Date of Conferral
Doctor of Education (Ed.D.)
Instructional technologies can be effective tools to foster student engagement, but university faculty may be reluctant to integrate innovative and evidence-based modern learning technologies into instruction. It is important to identify the factors that influence faculty adoption of instructional technologies in the teaching and learning process. Based on Rogers' diffusion of innovation theory, this quantitative, nonexperimental, one-shot cross-sectional survey determined what attributes of innovation (relative advantage, compatibility, complexity, trialability, and observability) predict the probability of faculty adopting the audience response system (ARS) into instruction. The sample for the study consisted of 201 faculty who have current teaching appointments at a university in the southeastern United States. Binary logistic regression analysis was used to determine the attributes of innovation that predict the probability of faculty adopting the ARS into instruction. The data indicated that the attributes of compatibility and trialability significantly predicted faculty adoption of ARS into instruction. Based on the results of the study, a professional development project that includes 3 full days of training and experiential learning was designed to assist faculty in adopting ARS into instruction.

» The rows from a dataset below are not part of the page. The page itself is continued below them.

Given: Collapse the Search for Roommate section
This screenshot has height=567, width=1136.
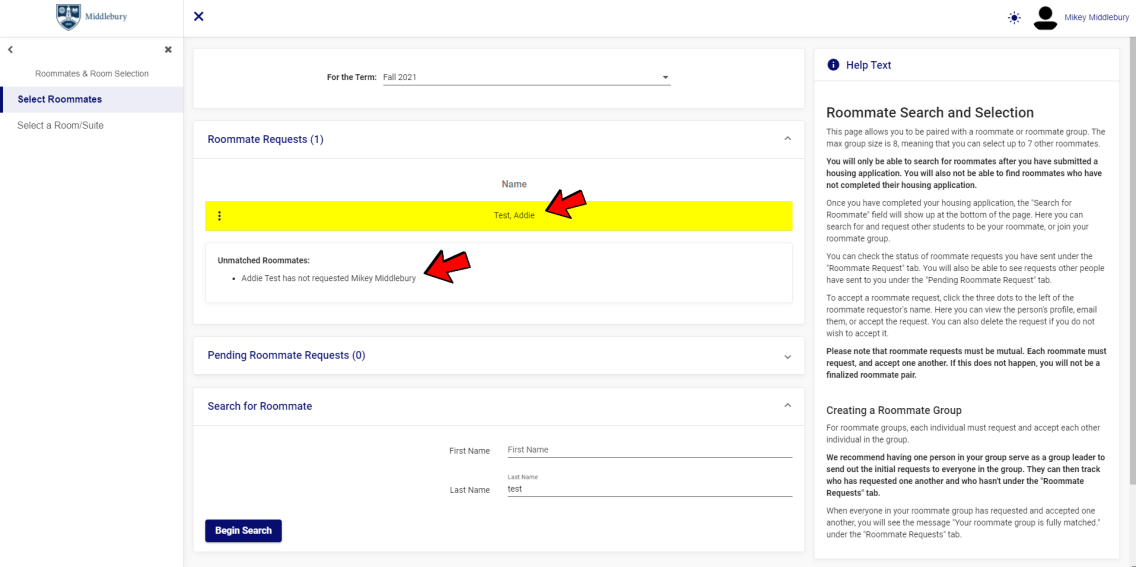Looking at the screenshot, I should tap(787, 406).

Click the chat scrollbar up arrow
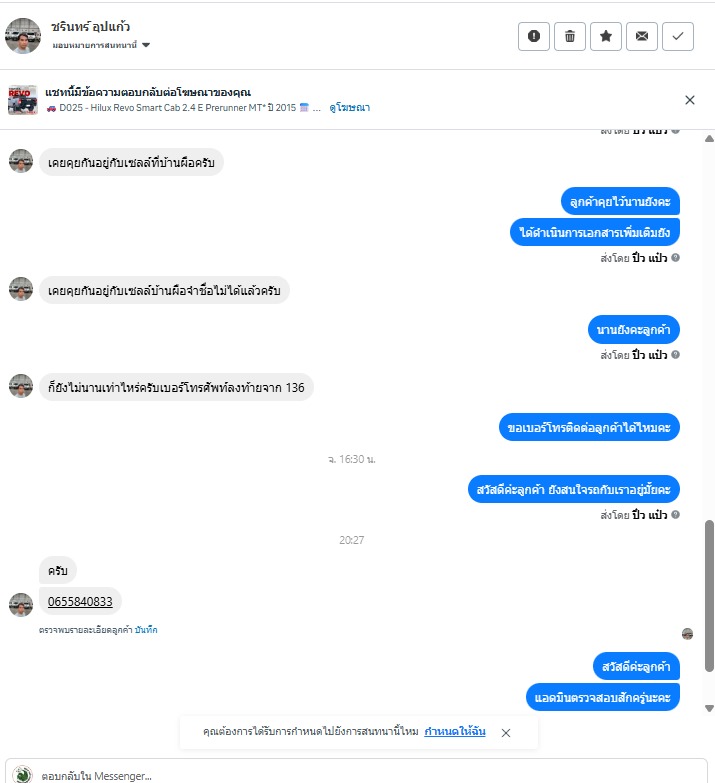click(x=709, y=138)
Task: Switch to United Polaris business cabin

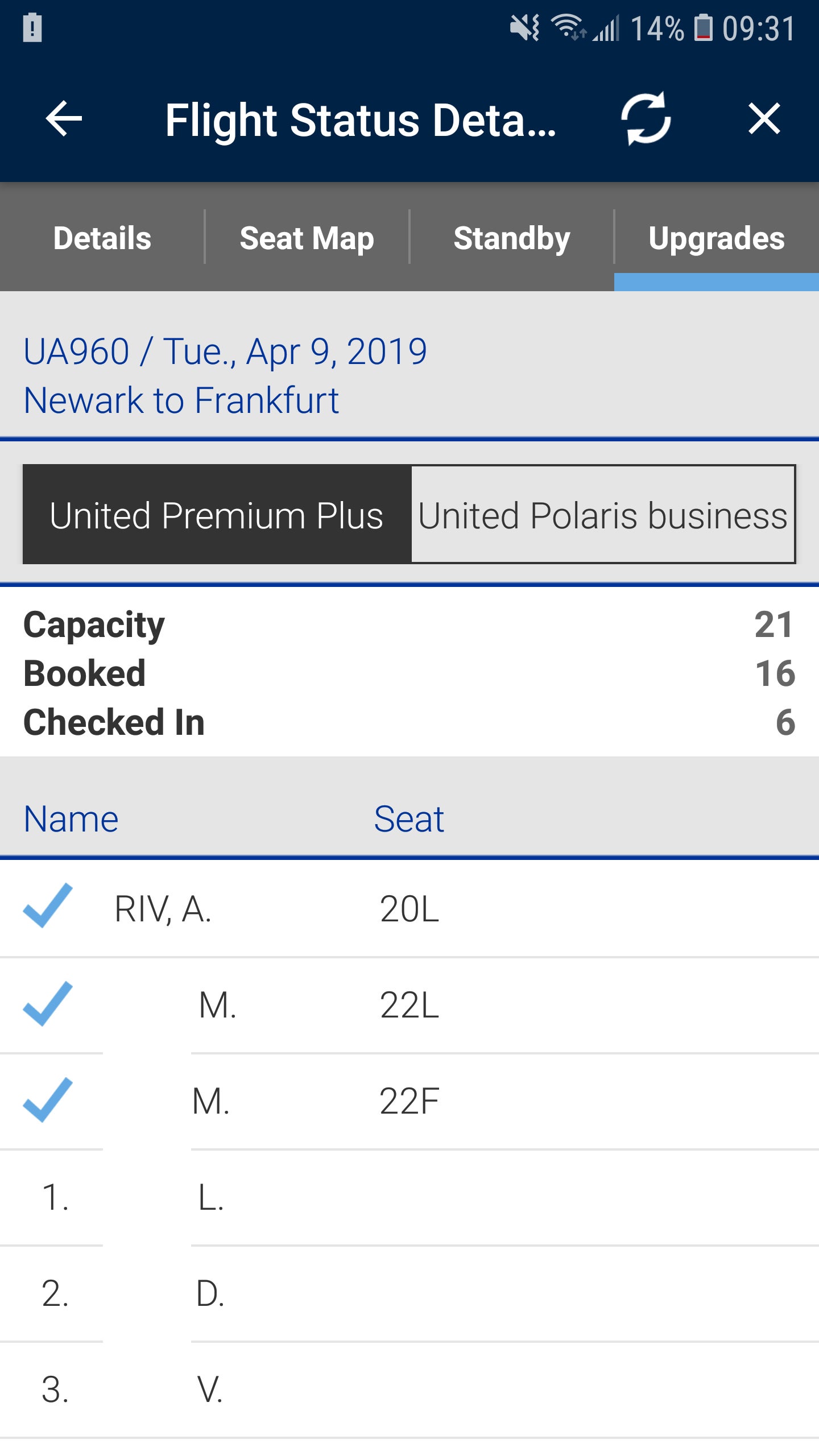Action: (x=603, y=515)
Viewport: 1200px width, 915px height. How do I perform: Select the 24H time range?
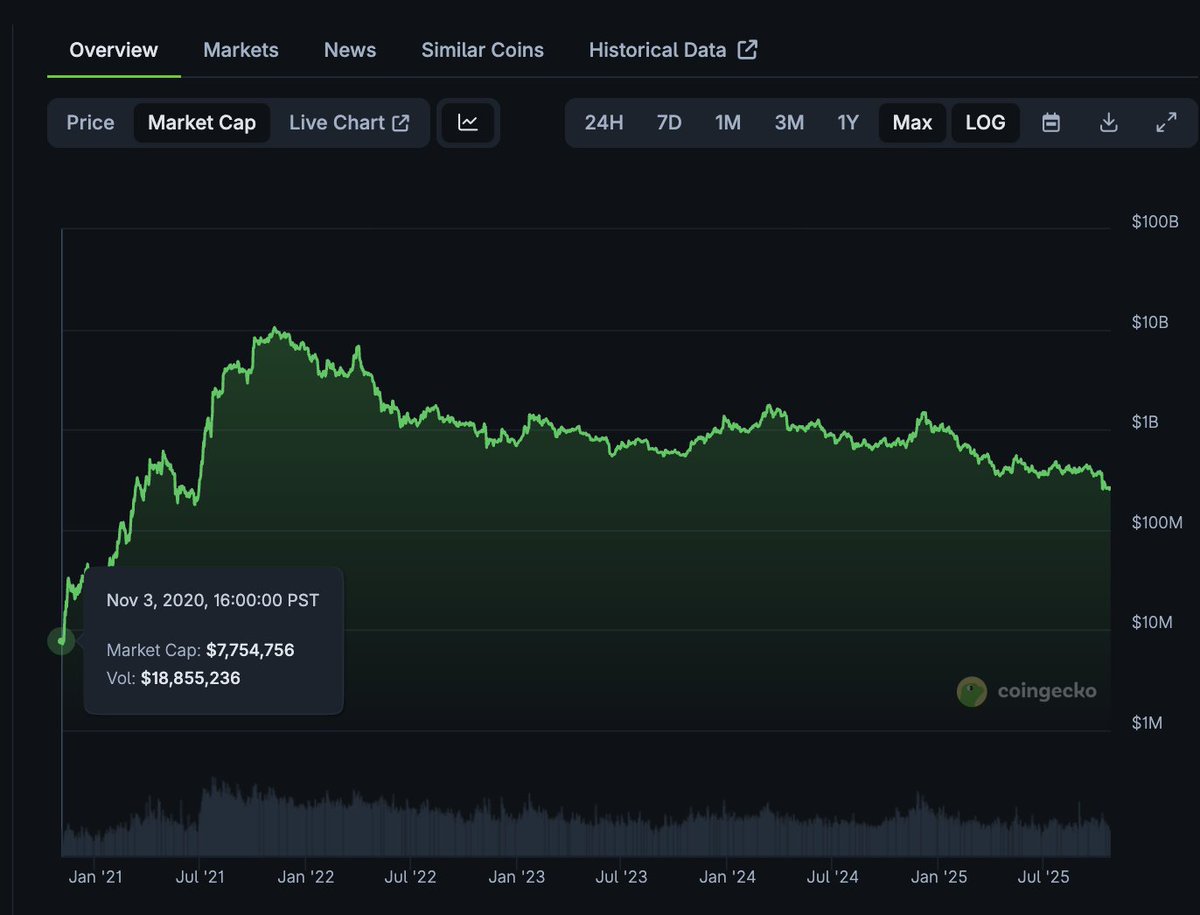(604, 122)
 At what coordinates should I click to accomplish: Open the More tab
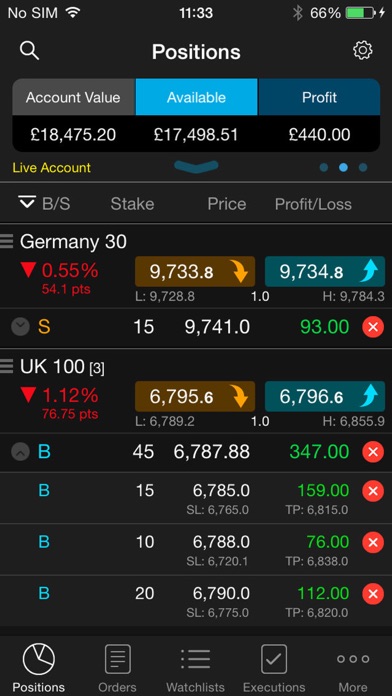coord(353,668)
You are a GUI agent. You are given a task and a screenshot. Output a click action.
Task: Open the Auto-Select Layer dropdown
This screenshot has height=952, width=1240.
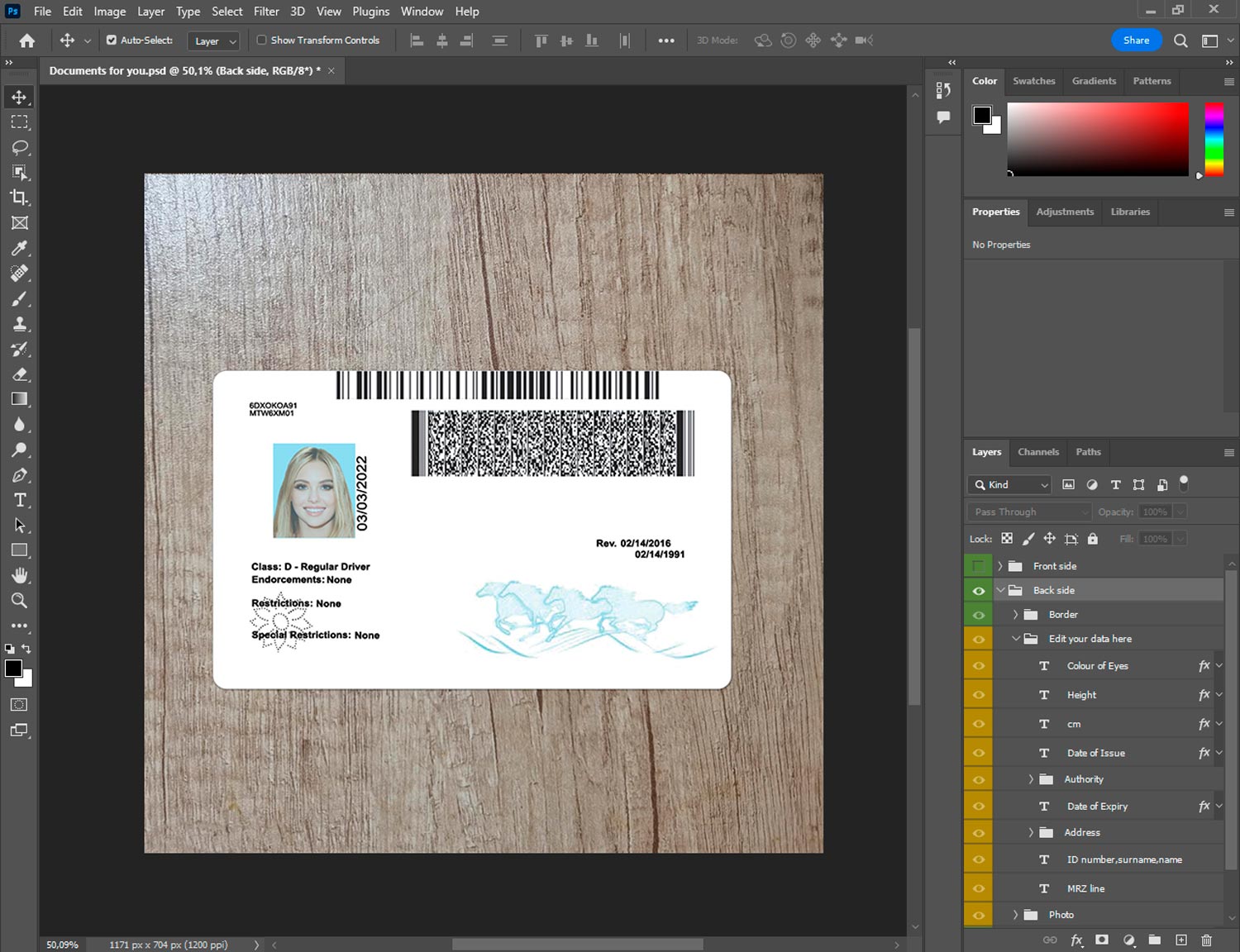click(x=213, y=40)
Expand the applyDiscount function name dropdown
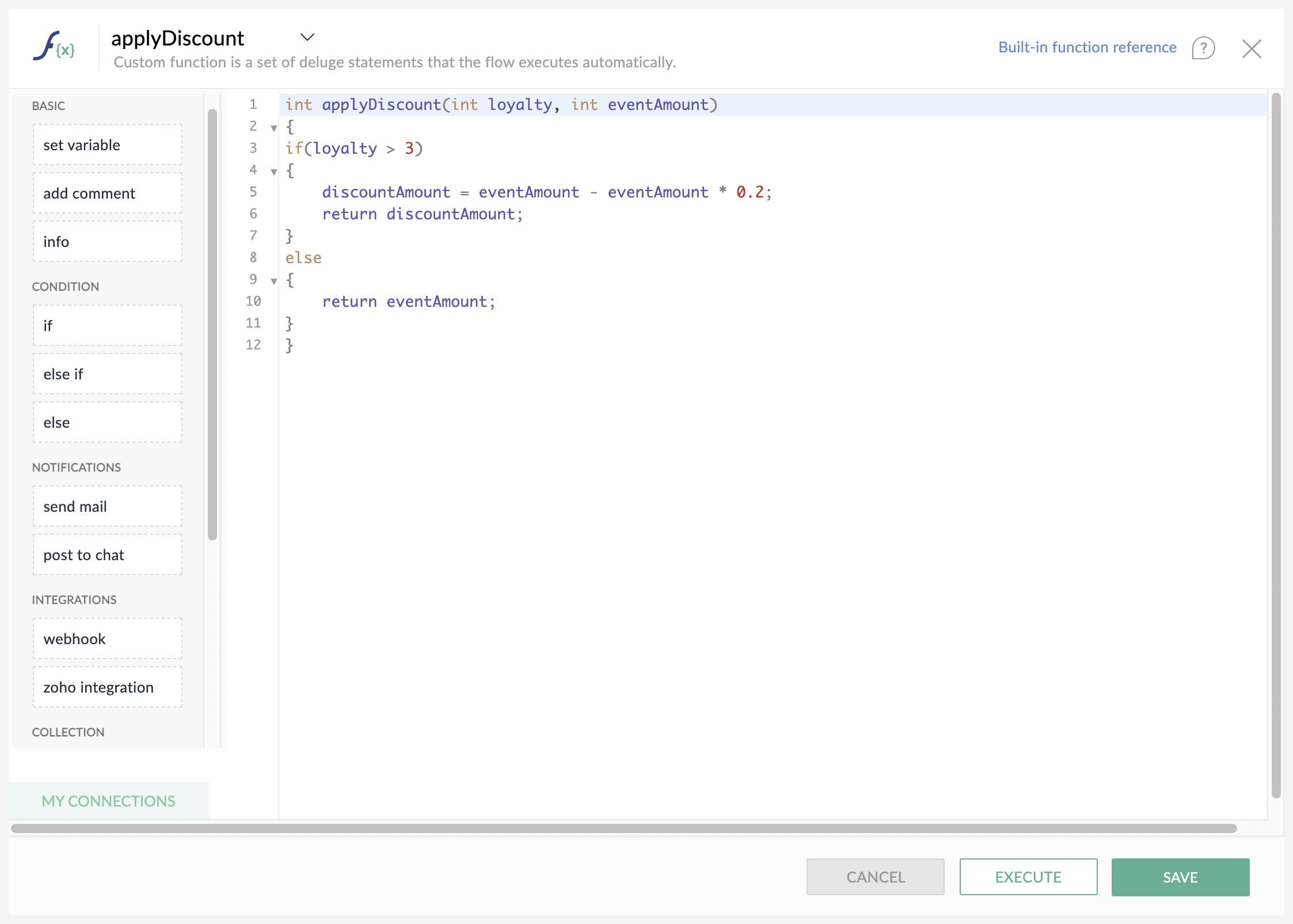 [x=307, y=37]
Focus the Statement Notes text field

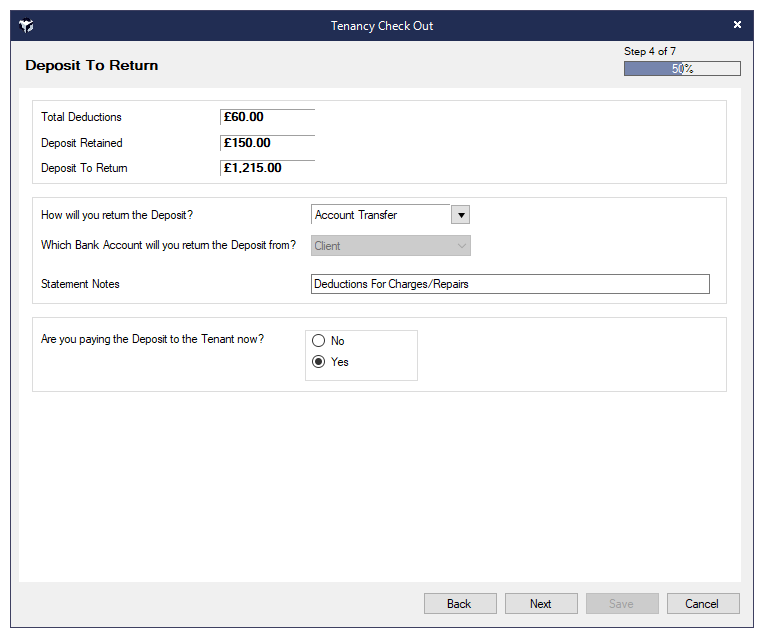point(510,284)
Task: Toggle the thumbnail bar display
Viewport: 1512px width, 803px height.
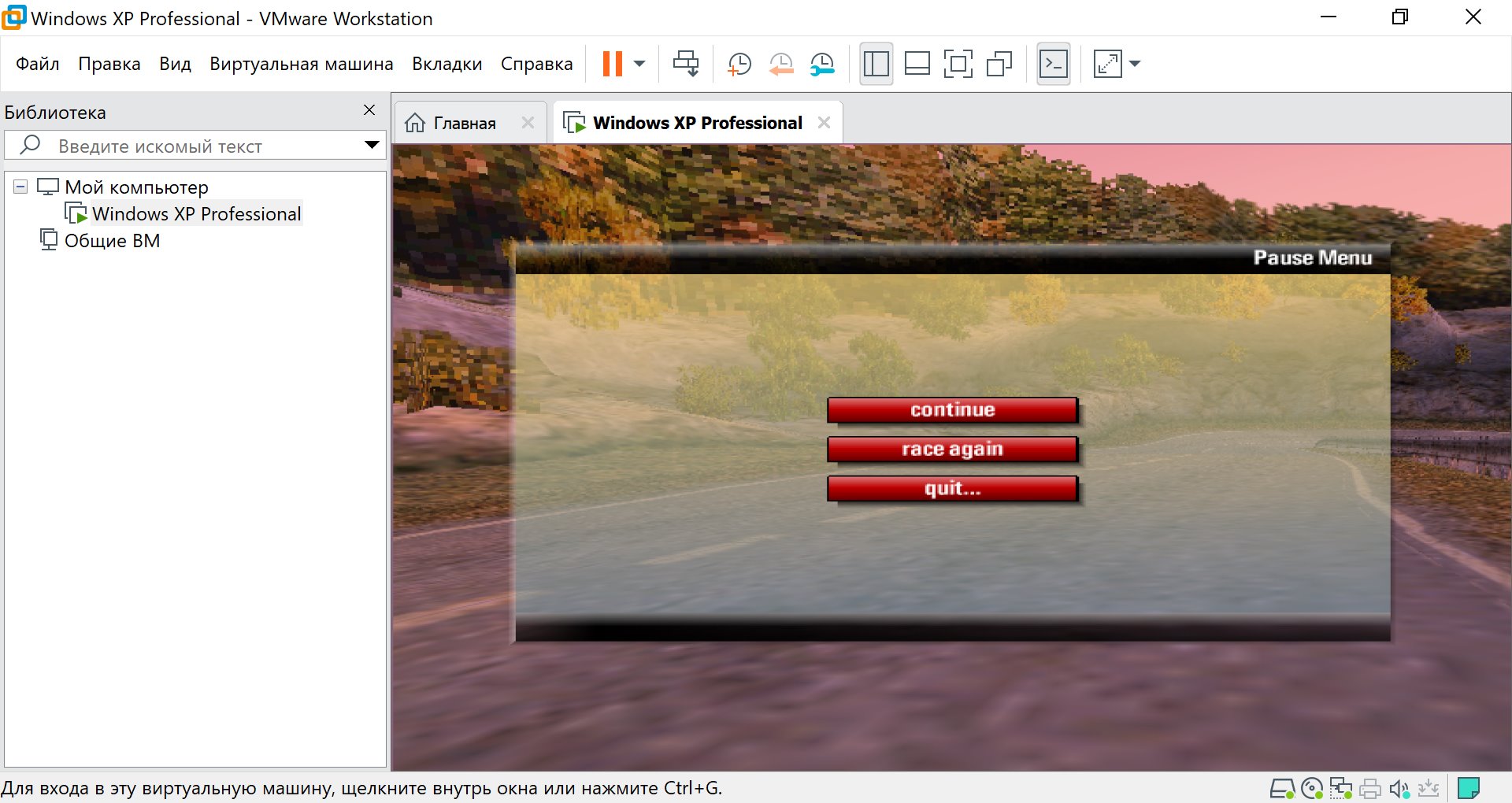Action: pos(917,63)
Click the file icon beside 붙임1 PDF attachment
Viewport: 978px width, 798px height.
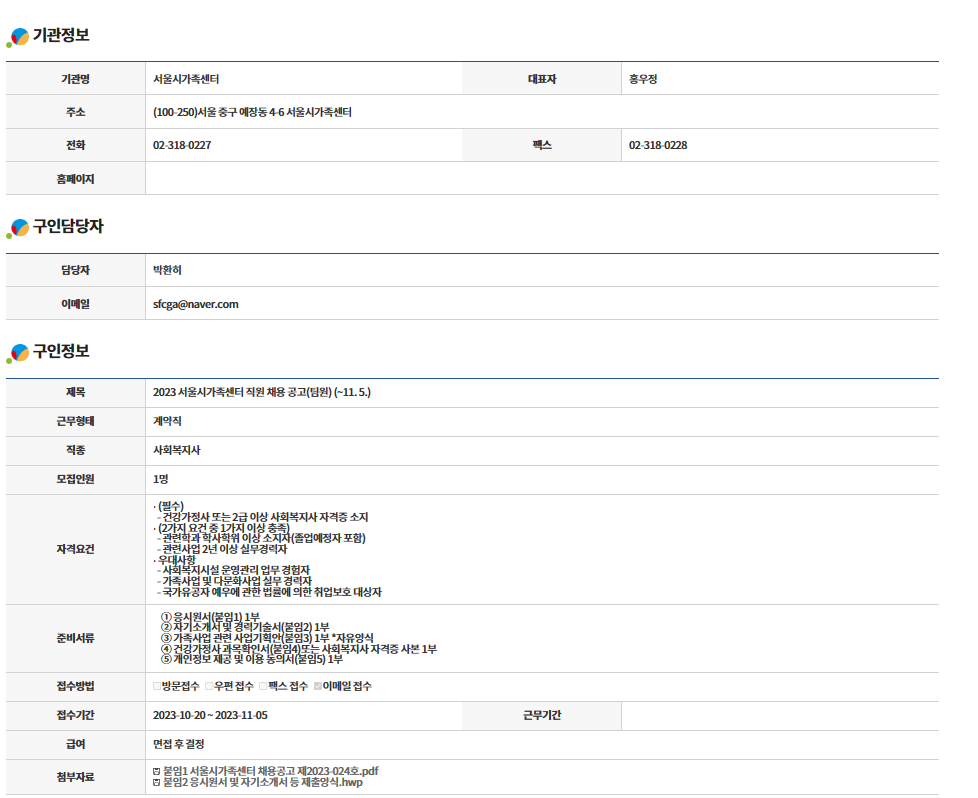(x=156, y=771)
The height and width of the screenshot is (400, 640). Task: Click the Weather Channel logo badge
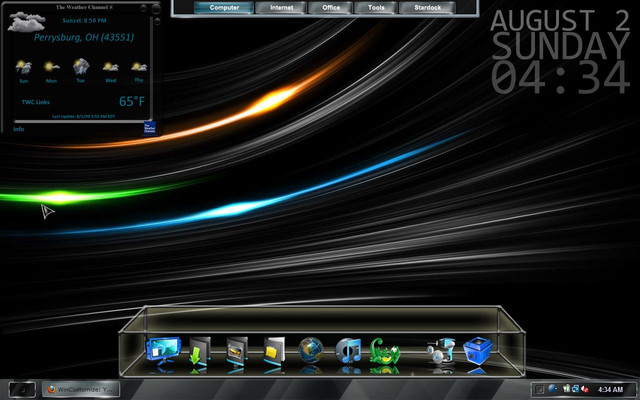point(149,128)
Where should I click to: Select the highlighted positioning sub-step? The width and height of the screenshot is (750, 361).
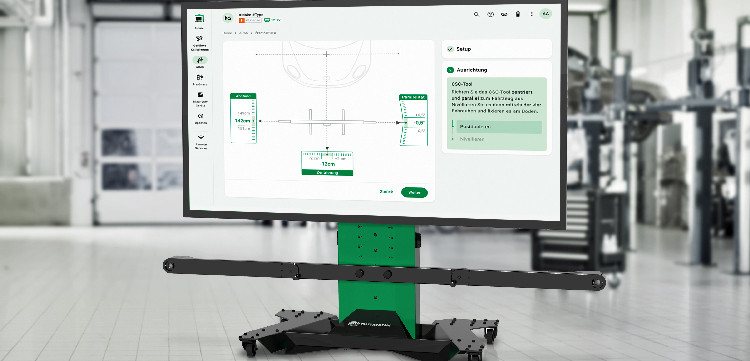point(499,127)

Because the current study only included the faculty at a single local university, future studies are recommended to explore a more holistic view of the problem from different institutions and from other stakeholders who may contribute to the process of instructional technology adoption. The project not only contributes to solving the local problem in ARS adoption, but it is also instrumental in promoting positive social change by fostering evidence-based teaching strategies and innovations that maximize student learning.
Chan, Tan Fung Ivan, "Predicting the Probability for Adopting an Audience Response System in Higher Education" (2015). Walden Dissertations and Doctoral Studies. 1529.